- Born: Cecil Edgar Alan Rawle 27 March 1891 Roseau, Dominica
- Died: 9 June 1938 (aged 47) Antigua and Barbuda
- Education: Dominica Grammar School; Codrington College;
- Occupation: Barrister
- Spouse: Eva Shillingford (m. 1919)
- Relatives: A. C. Shillingford (brother-in-law)

= Cecil E. A. Rawle =

Dominican barrister and activist

Cecil E. A. Rawle (27 March 1891 - 9 June 1938), was a Dominican barrister and activist.

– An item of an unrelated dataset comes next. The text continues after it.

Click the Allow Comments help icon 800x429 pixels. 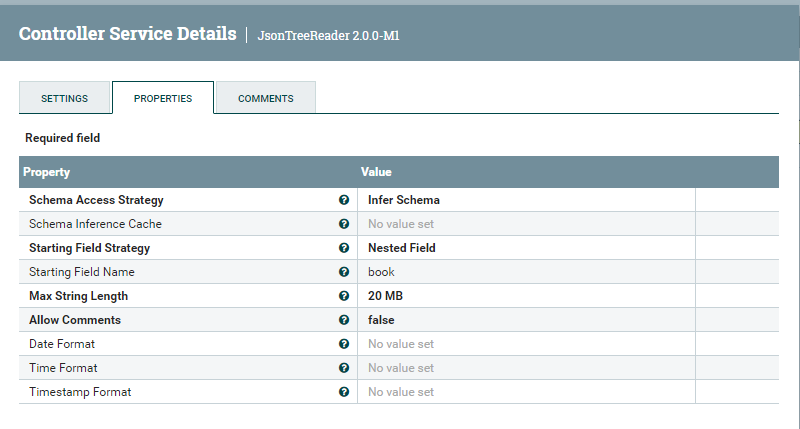(x=344, y=320)
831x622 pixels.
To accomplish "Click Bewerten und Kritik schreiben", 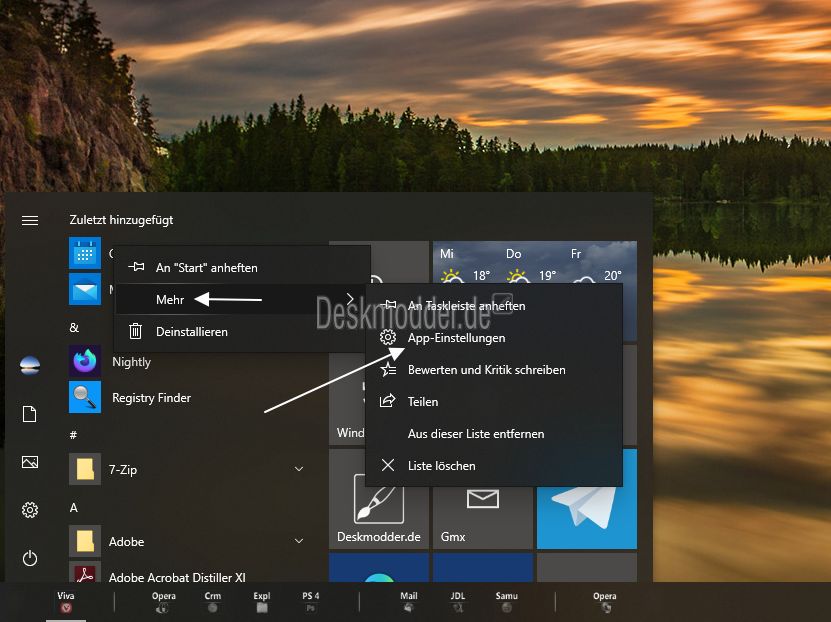I will [x=486, y=370].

==Early life and education==
Cecil Edgar Alan Rawle was born in Roseau, Dominica, where his Trinidadian parents, William Alexander Romilly Rawle and Elizabeth Sophia Garrett, had moved. His father was head of the local branch of the West India and Panama Telegraph Company, the precursor of Cable and Wireless. Rawle attended Dominica Grammar School and Codrington College in Barbados. He subsequently moved to London, where he went on to graduate as a barrister at the Inner Temple in 1913.

== Career ==
He practised law in Grenada and Trinidad, before he returned to Dominica and went on to found the Dominica Representative Government Association. In 1924 a new constitution was granted and Rawle was elected to represent Roseau in the elections the following year. He was an avid campaigner and activist in the political arena in Dominica. In addition to practising law, Rawle owned the Dominica Tribune Newspaper, which in 1924 he incorporated with the Dominica Guardian.

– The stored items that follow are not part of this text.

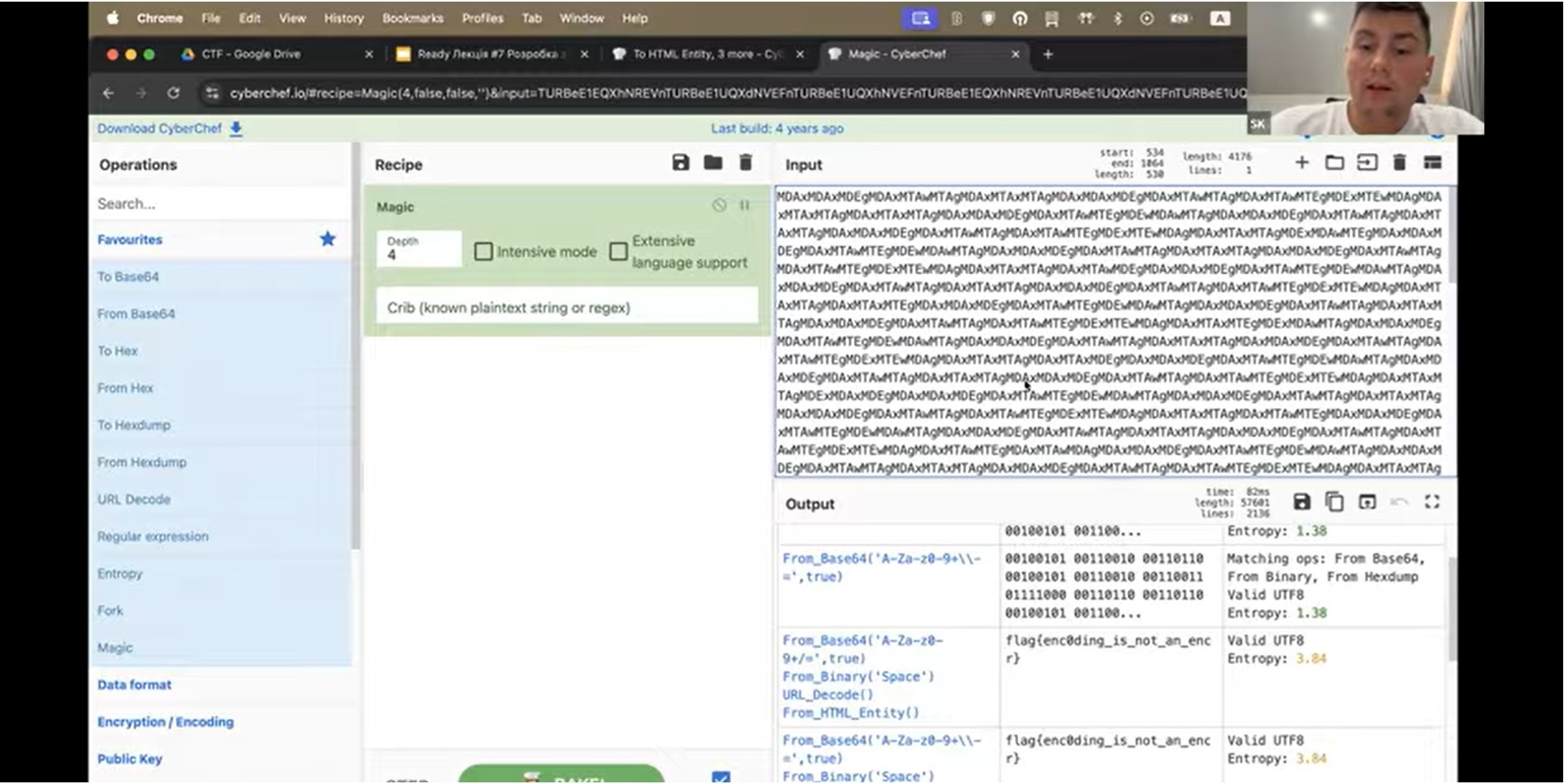Toggle the Auto Bake checkbox
This screenshot has height=784, width=1564.
(x=720, y=777)
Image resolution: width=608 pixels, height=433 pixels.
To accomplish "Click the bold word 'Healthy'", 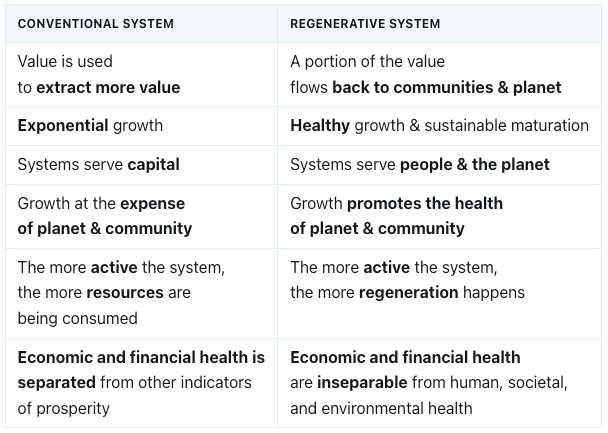I will (320, 126).
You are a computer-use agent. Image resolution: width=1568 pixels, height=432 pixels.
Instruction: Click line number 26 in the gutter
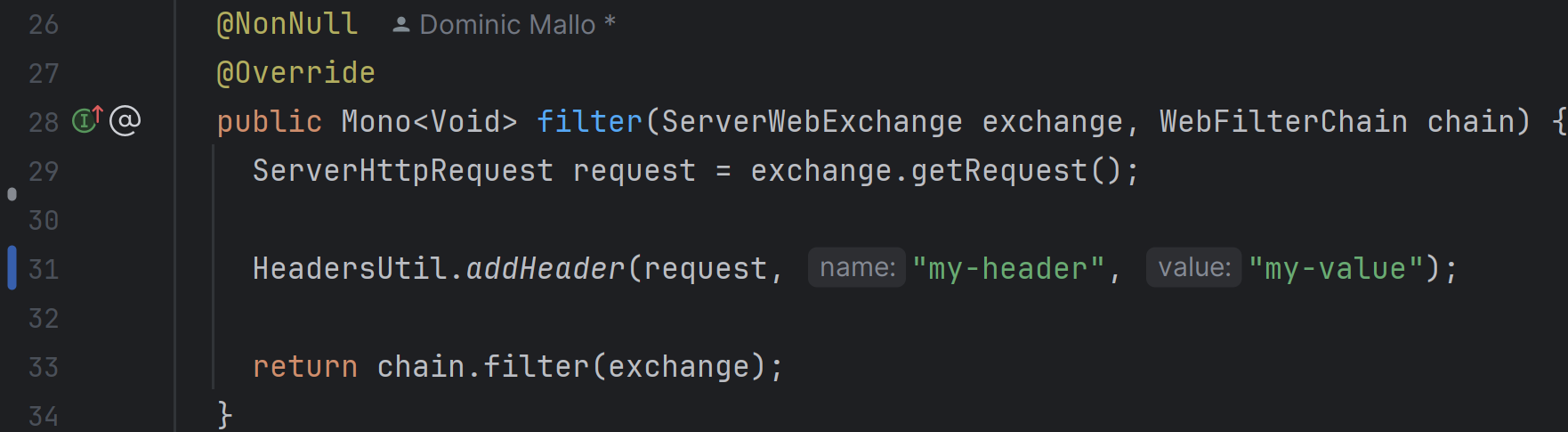44,25
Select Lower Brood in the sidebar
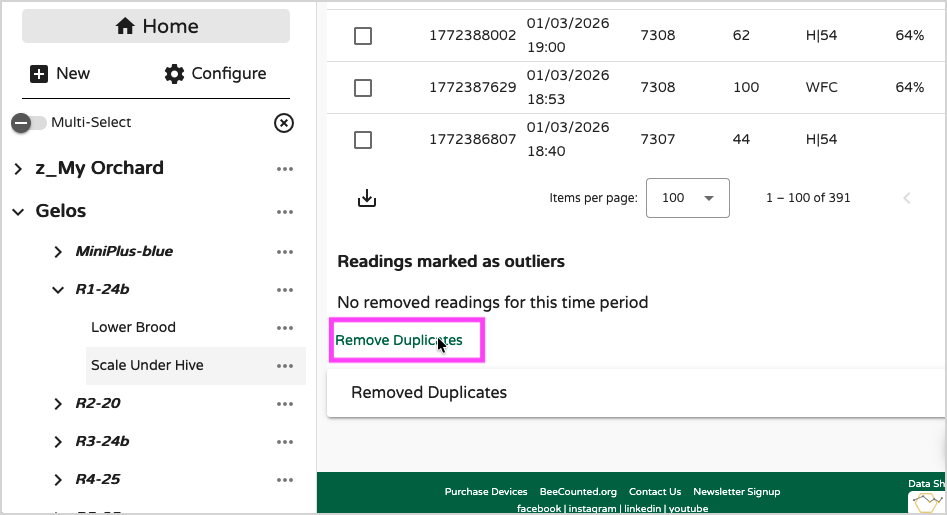The height and width of the screenshot is (515, 947). tap(133, 328)
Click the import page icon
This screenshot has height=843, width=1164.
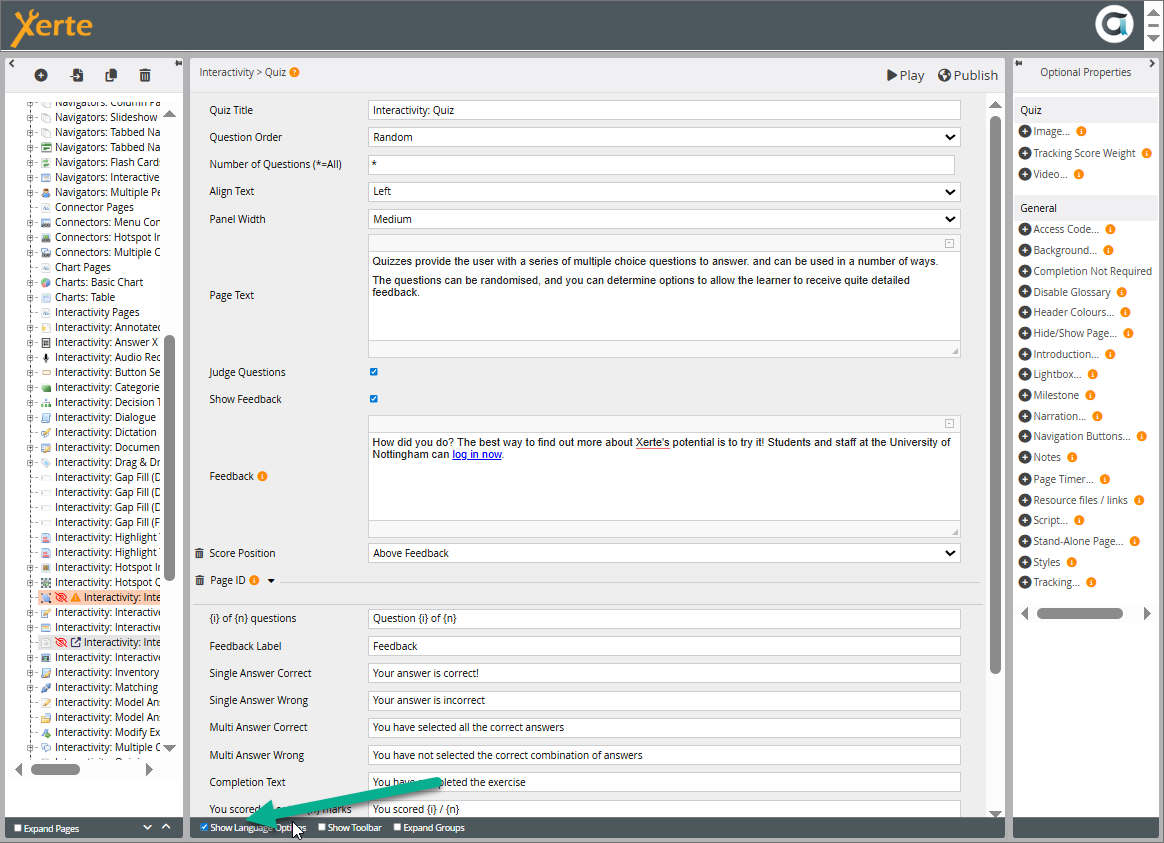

In 1932 he chaired the Dominica Conference, which became known as The West Indies Conference, at which there were representatives from Trinidad, Barbados, Dominica, Montserrat, St. Lucia, St. Vincent, Antigua, St. Kitts and Grenada. The first regional meeting to be initiated by Caribbean leaders to discuss the future of the region, it led the way for the West Indies Federation. In his final address, Rawle stated: "We suggest that there should be a Governor General of the whole of the West Indies who in the exercise of the powers and authorities entrusted to him must act upon the advice of the Federal Executive Council....the Federal Assembly will from its own membership select for the Governor his advisers. The most radical change of all perhaps, is the proposal that the Governor General and in similar manner the Officers administering the Island Governments shall not have the power to disregard the advice of their Executive Councils. In Canada, Newfoundland, New Zealand, and even little Malta, the officers administering the Government act upon the advice of their Executive Councils. Why should the peoples of the West Indies continue to be burdened with executives irresponsible to the Legislature?"

In 1937, Rawle was appointed Attorney General of the Leeward Islands and moved to Antigua.

== Personal life ==
Rawle married Eva Shillingford in 1919 at her family estate, Snug Corner. Eva was the daughter of planter Albert Charles Shillingford and sister of businessman A. C. Shillingford.

== Death & legacy ==
After moving to Antigua, Rawle died suddenly the following year, on 9 June 1938, at the age of 47.

In the early 1950s, his daughter Sonia married Cecil Kelsick, with whom she had 5 children.

In 2007, a bust monument was erected of Rawle in Roseau.